Ojalá Que la Música Nos Una: The National Arab Orchestra in Miami
JOHN HENRY DALE
In an era where Arabic and Muslim culture in the US often finds itself on the defensive, the NAO has, against the odds, managed to grow into a full time endeavor for its founder and musical director Michael Ibrahim. I got a chance to talk to Ibrahim this week to learn a bit more about the NAO and its upcoming concert.
MR: Can you tell me a little bit about the history of the NAO ?
I’ve been doing this about 9 years now, and it grew from like five white kids at University of Michigan to this non-profit we have now. I used to play weddings and just stopped this year and now I do this full time.
Arab culture has taken a big hit in the last half century; classical Arab music, traditional Arab music, high art Arab music, all of that stuff kind of went by the wayside, and it’s a dying art form. So I went with the resources [I had]. When I first started, I remember people saying, ‘oh it’s not gonna work, nobody’s going to come, nobody’s going to care, nobody’s going to want to watch,’ and then all of a sudden, here we are. We’re filling up halls.
For me, this is just one small sliver of the Arab contribution to cultural life around the world. You have many instruments that can trace their roots back to Arab instruments. There’s a lot of crossover between Arab culture and western culture, in fact more so when we go back in history.
MR: There is a deep shared history between Arabic and Latin culture originating in Spain, specifically the Andalusian region, but from my own observations there does not seem to be a large Arab or Middle Eastern population here in Miami. Can you talk a little bit about that shared cultural history as it relates to Miami?
The theme of this concert itself is something that can relate directly to Miami because you have a lot of the population from Latin American roots. So it’s really cool to see two communities be able to celebrate their shared heritage. There’s a sizable Middle Eastern population in Miami; it’s just hidden. You know, it’s decent, you have churches out there, orthodox churches that are of Arab heritage. That means that in order to have a church you have to have a group of people with enough money to buy a building, build it and pay a priest. So there is a population there. But what’s also nice about this whole thing is that it’s an opportunity to change the narrative and an opportunity to bring things to light. Even though we know there are historical facts and tons of academic studies that show the connections, but to actually demonstrate it and put it into live motion is far, far more effective than simply reading a book.

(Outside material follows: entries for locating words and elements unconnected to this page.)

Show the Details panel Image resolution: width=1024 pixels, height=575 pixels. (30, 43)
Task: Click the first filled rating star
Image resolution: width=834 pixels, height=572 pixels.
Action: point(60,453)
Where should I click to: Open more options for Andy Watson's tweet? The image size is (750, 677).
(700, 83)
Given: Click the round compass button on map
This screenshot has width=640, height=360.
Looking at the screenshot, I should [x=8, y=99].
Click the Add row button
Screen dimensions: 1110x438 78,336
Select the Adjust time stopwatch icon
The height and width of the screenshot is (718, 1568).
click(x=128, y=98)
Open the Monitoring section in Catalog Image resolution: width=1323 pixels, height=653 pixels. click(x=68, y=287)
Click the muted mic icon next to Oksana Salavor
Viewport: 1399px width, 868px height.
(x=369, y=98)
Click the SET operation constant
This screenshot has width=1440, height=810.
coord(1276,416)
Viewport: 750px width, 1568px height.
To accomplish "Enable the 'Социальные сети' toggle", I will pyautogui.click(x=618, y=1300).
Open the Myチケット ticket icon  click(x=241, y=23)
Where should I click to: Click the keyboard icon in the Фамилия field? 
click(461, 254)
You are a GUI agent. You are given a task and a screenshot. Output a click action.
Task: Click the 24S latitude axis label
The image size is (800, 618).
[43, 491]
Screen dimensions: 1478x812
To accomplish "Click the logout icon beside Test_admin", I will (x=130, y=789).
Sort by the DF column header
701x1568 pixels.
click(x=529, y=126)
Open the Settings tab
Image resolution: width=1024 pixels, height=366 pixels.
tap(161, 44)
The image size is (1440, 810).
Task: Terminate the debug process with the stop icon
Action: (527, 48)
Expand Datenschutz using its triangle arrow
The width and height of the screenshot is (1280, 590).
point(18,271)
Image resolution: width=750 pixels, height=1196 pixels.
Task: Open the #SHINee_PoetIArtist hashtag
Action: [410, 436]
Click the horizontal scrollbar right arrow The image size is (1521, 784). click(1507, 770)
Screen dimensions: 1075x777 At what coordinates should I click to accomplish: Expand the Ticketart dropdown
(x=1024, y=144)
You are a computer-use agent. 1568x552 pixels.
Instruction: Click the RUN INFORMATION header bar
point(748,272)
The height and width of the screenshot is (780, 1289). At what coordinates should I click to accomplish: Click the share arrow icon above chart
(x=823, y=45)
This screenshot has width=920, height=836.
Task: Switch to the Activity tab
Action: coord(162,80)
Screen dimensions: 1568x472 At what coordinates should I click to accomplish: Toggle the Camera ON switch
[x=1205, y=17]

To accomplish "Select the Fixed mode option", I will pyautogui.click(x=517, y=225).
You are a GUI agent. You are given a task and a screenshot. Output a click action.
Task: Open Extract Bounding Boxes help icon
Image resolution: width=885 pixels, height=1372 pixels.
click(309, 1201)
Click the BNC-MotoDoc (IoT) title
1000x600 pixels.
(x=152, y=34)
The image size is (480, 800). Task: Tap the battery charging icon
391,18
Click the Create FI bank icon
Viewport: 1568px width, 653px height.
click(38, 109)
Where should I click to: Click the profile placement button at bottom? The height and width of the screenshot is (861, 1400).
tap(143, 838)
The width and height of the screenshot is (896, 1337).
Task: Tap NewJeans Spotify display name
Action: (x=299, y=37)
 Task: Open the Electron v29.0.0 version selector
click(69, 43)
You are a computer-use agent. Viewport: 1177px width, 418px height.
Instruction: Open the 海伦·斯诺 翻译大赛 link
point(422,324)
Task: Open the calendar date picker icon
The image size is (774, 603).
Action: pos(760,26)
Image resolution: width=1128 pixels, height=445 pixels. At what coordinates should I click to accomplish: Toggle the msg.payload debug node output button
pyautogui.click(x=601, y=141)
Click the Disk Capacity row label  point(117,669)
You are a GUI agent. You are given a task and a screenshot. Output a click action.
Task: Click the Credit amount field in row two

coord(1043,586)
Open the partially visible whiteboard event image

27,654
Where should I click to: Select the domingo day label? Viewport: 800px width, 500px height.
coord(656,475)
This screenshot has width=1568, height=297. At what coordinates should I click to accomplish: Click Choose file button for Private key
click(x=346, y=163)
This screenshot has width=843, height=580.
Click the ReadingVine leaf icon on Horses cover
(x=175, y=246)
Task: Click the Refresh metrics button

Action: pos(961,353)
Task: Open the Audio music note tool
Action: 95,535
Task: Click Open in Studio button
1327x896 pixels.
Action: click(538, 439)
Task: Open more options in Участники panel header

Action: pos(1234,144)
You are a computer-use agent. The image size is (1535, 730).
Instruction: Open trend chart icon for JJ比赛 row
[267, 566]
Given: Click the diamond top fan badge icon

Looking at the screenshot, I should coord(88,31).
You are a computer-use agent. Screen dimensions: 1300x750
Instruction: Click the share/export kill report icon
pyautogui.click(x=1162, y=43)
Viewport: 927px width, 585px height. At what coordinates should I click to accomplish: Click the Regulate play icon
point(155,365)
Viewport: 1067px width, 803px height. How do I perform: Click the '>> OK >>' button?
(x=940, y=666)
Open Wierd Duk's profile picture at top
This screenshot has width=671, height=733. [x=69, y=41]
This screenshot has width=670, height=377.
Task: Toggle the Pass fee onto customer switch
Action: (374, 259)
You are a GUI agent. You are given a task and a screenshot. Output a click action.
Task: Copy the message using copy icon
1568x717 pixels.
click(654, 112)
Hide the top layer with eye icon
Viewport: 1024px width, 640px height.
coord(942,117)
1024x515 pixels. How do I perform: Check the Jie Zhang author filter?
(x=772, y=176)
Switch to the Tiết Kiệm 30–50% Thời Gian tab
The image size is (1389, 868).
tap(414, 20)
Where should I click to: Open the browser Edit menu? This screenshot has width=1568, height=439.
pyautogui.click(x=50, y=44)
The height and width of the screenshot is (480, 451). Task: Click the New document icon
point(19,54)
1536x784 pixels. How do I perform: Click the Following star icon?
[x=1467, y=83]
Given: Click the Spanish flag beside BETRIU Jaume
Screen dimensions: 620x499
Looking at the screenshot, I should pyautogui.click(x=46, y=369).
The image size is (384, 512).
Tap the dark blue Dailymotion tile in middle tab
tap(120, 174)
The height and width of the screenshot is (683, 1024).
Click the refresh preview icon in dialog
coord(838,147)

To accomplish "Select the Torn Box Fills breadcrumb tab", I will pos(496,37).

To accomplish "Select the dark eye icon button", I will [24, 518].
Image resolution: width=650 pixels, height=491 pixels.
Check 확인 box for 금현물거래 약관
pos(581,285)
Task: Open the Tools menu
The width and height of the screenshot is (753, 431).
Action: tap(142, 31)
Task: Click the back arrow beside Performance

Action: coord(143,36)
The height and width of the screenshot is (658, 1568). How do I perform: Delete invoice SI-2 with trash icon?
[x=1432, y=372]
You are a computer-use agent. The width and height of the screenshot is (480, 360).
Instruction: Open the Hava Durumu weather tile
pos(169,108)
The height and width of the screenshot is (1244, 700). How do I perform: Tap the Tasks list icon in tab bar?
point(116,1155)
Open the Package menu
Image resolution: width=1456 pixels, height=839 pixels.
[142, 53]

MR: So how have rehearsals worked for this ? Do you have western notation sheet music that you distribute to the guest players in advance ?
I haven’t had any rehearsals yet. Everything will get put together starting Thursday. I only rehearse two days before a concert. And yeah, western notation Arab music is something that came in after World War I and started to be used. So again, all these things are just examples of how there’s so much cross-bleeding between cultures. I mean the violin replaced the spike fiddle (rebab). And then in the mid-1900’s you start to see instruments like synthesizers, keyboards, electric guitar, saxophone, accordion. Then you start to see orchestral instruments. You start to see an evolution in the Arab world during that time. It’s an indication there’s so much people don’t know about what the Arab world was like. I mean people think that it was always this sandy gloomy place. But there’s an actual society and culture there and if you look back even way before – I’m talking pre-Islamic period, early Christian period – even during the early Islamic period there was a time where the Middle East was a place of innovation and question. There’s always borrowing happening between the east and the west.
MR: Can you talk a little bit about how and why Arabic music sounds the way it does – is because it uses different musical scales ?
We don’t have scales, we have modes and they’re based off a tradition and theory that’s been established over centuries. We have a thing called microtones, which non-Arabs will think ‘Oh this is out of tune,’ and it’s not. That’s what makes it distinctive. Music at its core, there’s always a melody, there’s always a structure, there’s always some kind of rhythm, and if there’s a singer, there’s always some collaboration between the performer and the singer.
In terms of using microtones in western music notation if I want to lower it a quarter step, I’ll just write a flat sign with a slash over the stem. If I want to raise it a quarter step, I’ll just do the sharp symbol without one of the lines. But the term quarter tone is a little bit misleading because that tone shifts. An E half-flat in one key tunes differently in another mode. So in one mode the dominant would the fourth, in another mode it would be the third, in another one, the fifth. So you want to think of each maqam* as a bunch of the modes mashed together, with the first tetrachord of the maqam being the one that’s called for.
MR: What is your connection to the guest musicians and how did this concert come together with this specific group of people?
I don’t have any connections, this is the first time I’m going to be meeting them and working with them This was all put together by MDC. They contacted us and were interested in a program, so we got to talking and we thought that doing a program with the orchestra and doing music that’s relatable to the local community would be most beneficial. So then they brought in Jose and Niurca and everything just took off from there.
MR: Thanks so much for your time, Michael. Any parting thoughts?
Come on out. It’s going to be an amazing evening.
To learn more about the event and the NAO go to : http://mdclivearts.org/shows/
*In Arabic music, a maqam (plural maqamat) is a set of notes with traditions that define relationships between them, habitual patterns, and their melodic development.